Being fearless world travelers, Sun City Girls often borrowed songs and styles from India, Indonesia, north Africa and the Middle East, but they also delivered insane garage rock, hillbilly campfire songs or free jazz freakouts, among the hundreds of their impossibly diverse offerings. If listeners were left shaking their heads, confused or offended, then so be it.
The trio disbanded after the death of primary percussionist Charles Gocher in 2007, leaving brothers Alan (main bassist) and Richard Bishop (main guitarist) to pursue their other outlets and tend the immense back catalog, and now, in commemoration of its 25th anniversary, comes a welcome reissue of the 1990 album Torch of the Mystics after being out-of-print for years.
Opinions about Sun City Girls from fans can diverge wildly, but if there is one album that fans agree upon, it’s Torch of the Mystics, being perhaps the best introduction to the group—it’s not marred by unlistenable moments nor does it hold back regarding the group’s potency. Also, while a number of Sun City Girls releases are lo-fi home recordings, Torch of the Mystics is a professional sounding recording, loud and clear.
It’s a strange, distinctive amalgam, smashing together Middle Eastern motifs, manic rock/western/cowboy guitar work and delirious non-English singing, suggesting some music invented on an island of international castaways.
“Esoterica of Abyssynia” is a favorite that Richard Bishop still plays to this day, with a killer riff taken from a song the group recorded from the radio in Egypt in the mid-’80s; the interplay is tight, demonstrating the band’s uncanny mind-meld even through chaos, but it’s not a robotic precision.

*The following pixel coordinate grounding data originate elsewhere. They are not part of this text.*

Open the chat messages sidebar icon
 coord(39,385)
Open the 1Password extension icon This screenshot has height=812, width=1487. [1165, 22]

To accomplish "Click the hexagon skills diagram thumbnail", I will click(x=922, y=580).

“Space Prophet Dogon” evokes some kind of deep, life-changing spiritual ceremony with a revelatory mood and unbridled singing. Since Sun City Girls took so many risks, there are quite a few thorns in the group’s catalog, but Torch of the Mystics is the clearest path for newcomers to experience the band’s brilliance.
The Necks
Vertigo
(Northern Spy)
The Australian instrumental trio The Necks has built a remarkable career with its own improvisational methods, sharing qualities with jazz and minimalism yet never really settling into a neat category.

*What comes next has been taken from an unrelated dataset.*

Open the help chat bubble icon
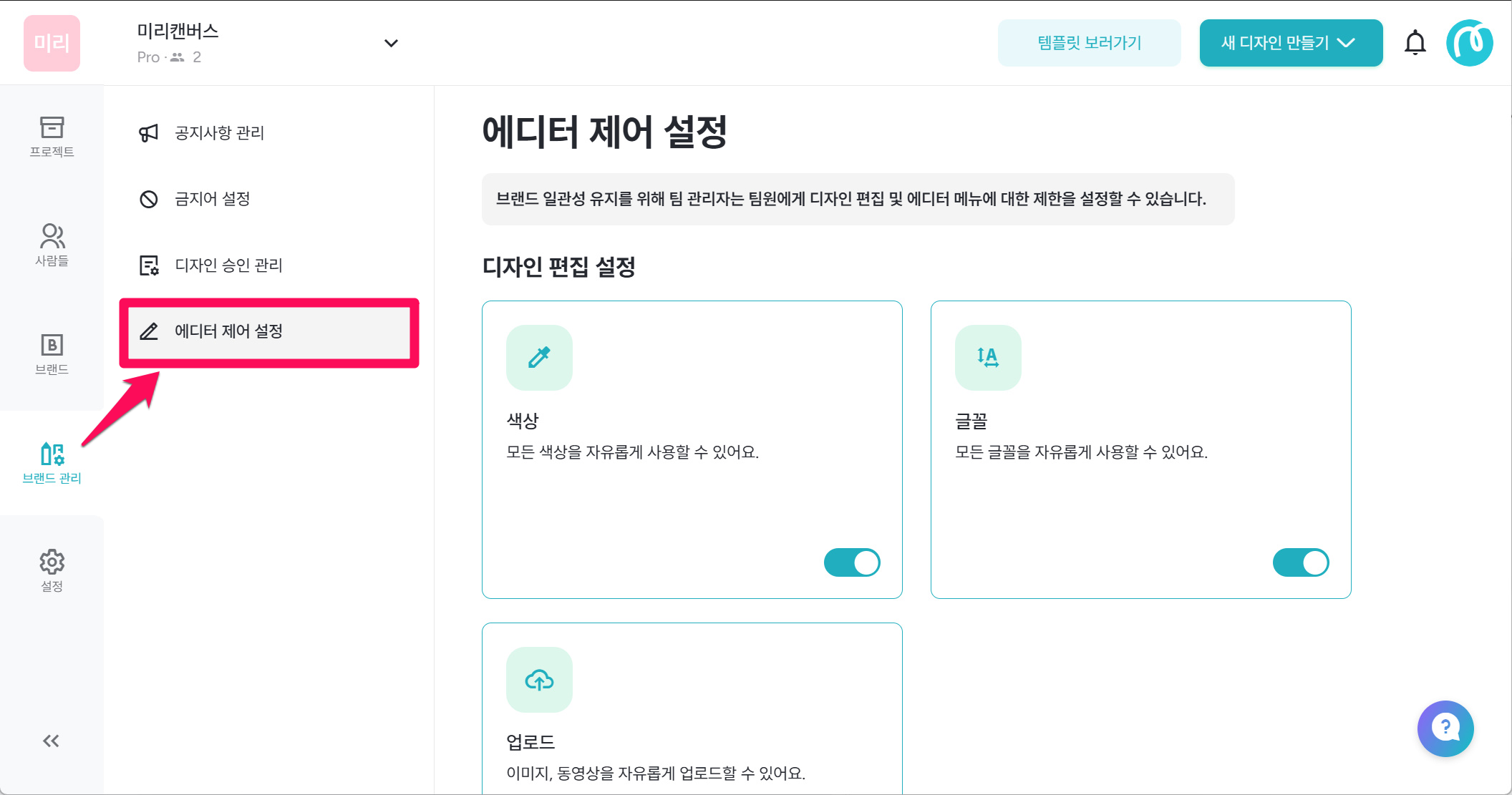1512x795 pixels. 1445,728
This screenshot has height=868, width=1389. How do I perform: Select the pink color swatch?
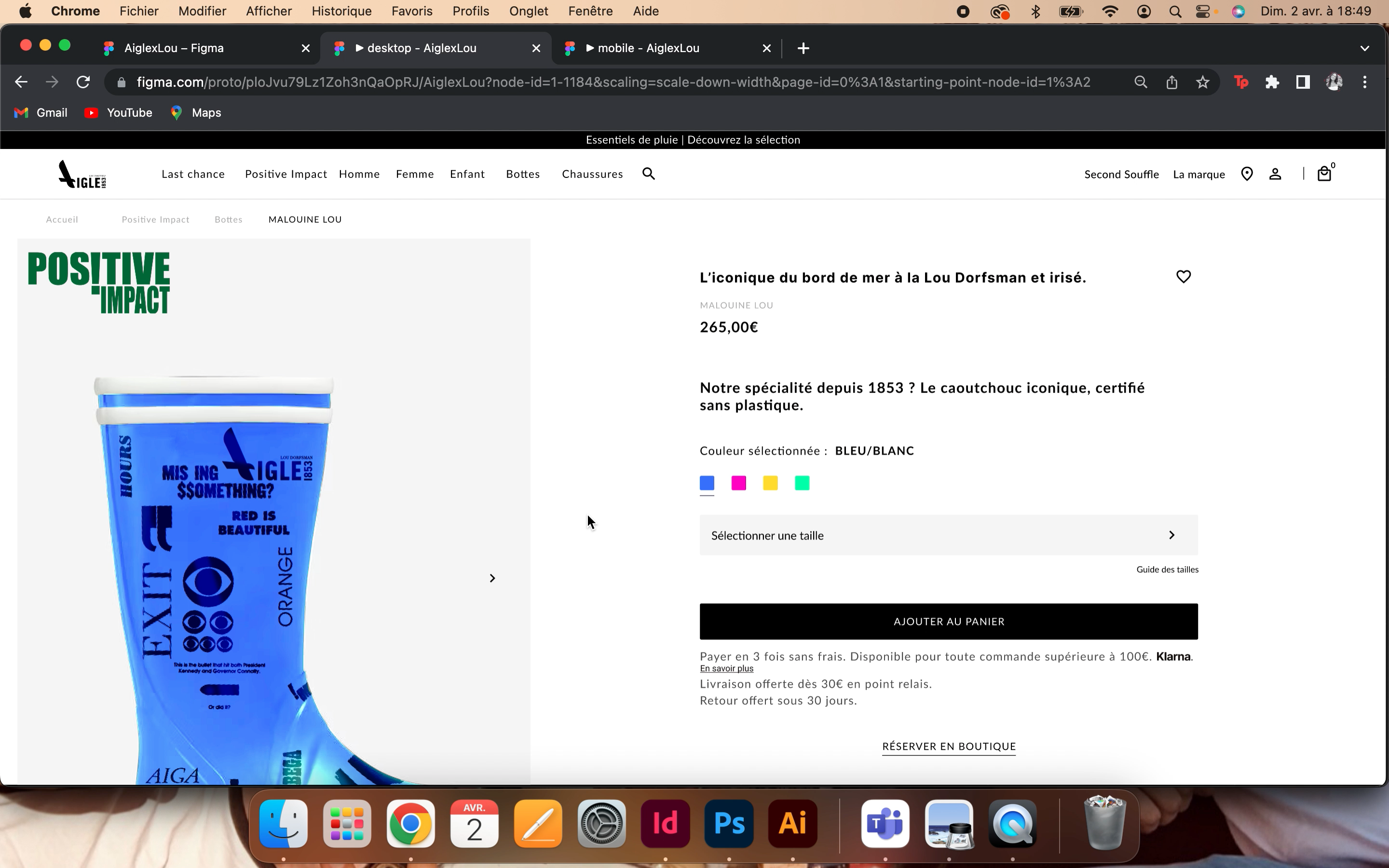click(x=738, y=483)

Audiences at their live performance are rewarded for their patience; a set will typically begin with a simple motif that sprouts and expands into a rich, hypnotic exploration that is usually 45 minutes to an hour long. However, the studio output of the group can sometimes be more complicated than the live experience, with the use of overdubbing and stereo panning, a greater complexity and more frequent transitions.
The stunning new album Vertigo, comprised of a single 44-minute track, takes advantage of the studio environment to unpeel a sonic onion resting on a bed in the form of a monolithic bass drone supplied by Lloyd Swanton.
The word “vertigo” may bring to mind the Hitchcock masterpiece or the condition itself; the former evocation is apt, with a sense of sinister mystery shrouding the proceedings with disturbing outbursts of rattling and clanging percussion from Tony Buck and a general tense feeling.
The condition vertigo is also evoked at choice moments, with squirming and writhing bass notes around the 19-minute mark and sounds panning between the left and right channels to push the listener off-balance. Piano notes from Chris Abrahams flutter intensely like mutant, killer butterflies, with occasional electronic sparks flying and cosmic frequencies puncturing the background.
Figures gradually emerge from the fog on this aural ghost tour, peppered with disquieting sounds like one deeply unsettling one that is repeated that sounds like a match being violently struck, combined with a dragging noise. Abrahams’ keyboard tones bring to mind at various moments Miles Davis’ In a Silent Way or Harold Budd’s shimmering piano, among faceless lurking forces.
As the album approaches its closing, spectres whisper and peculiar squeaking sounds offer a last gasp on yet another masterful offering from The Necks.